» DATA FOR THE TASK

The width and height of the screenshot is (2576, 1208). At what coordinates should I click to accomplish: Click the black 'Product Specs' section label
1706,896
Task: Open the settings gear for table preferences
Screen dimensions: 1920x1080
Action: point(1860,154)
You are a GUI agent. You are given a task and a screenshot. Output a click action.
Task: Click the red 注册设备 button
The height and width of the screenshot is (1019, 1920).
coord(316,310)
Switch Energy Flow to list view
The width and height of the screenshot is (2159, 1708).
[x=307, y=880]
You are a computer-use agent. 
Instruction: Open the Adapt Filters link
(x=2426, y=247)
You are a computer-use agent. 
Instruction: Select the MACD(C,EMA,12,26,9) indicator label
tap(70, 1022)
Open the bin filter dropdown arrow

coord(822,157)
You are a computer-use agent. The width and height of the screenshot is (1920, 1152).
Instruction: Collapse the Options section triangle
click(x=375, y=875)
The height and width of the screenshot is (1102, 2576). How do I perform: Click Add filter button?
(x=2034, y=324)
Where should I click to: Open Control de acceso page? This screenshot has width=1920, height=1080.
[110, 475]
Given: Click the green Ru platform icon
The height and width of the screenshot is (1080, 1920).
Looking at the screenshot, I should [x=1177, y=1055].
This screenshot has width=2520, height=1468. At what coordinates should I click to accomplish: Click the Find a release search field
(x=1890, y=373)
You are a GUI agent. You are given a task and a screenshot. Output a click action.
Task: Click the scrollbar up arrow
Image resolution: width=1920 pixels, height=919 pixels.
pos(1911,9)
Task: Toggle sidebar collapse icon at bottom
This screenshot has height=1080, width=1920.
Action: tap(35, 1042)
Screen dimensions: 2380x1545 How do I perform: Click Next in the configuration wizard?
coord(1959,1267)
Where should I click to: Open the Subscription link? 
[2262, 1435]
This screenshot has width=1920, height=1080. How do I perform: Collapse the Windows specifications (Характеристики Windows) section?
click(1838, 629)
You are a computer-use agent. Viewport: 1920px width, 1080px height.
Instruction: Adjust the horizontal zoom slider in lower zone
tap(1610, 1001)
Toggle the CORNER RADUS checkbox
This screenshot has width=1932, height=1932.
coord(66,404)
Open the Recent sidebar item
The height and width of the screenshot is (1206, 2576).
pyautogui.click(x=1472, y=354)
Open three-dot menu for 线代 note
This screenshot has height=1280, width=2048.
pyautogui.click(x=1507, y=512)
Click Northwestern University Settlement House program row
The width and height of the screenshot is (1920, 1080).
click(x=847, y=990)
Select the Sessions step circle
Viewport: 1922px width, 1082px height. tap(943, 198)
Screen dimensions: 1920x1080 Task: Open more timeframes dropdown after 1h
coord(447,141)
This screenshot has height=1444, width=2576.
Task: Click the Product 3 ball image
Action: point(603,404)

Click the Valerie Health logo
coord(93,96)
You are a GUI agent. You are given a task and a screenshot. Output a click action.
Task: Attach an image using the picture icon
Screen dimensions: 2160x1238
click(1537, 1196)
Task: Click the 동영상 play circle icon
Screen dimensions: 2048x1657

» TASK OBJECTIVE
Everything above from the line containing "Screen dimensions: 2380x1545" through the line containing "Open the Recent sidebar item" must be copied exactly. Nothing outside that range belongs in the answer.

» RESPONSE AREA
Screen dimensions: 2380x1545 How do I perform: Click Next in the configuration wizard?
coord(1959,1267)
Where should I click to: Open the Subscription link? 
[2262, 1435]
This screenshot has width=1920, height=1080. How do I perform: Collapse the Windows specifications (Характеристики Windows) section?
click(1838, 629)
You are a computer-use agent. Viewport: 1920px width, 1080px height.
Instruction: Adjust the horizontal zoom slider in lower zone
tap(1610, 1001)
Toggle the CORNER RADUS checkbox
This screenshot has width=1932, height=1932.
coord(66,404)
Open the Recent sidebar item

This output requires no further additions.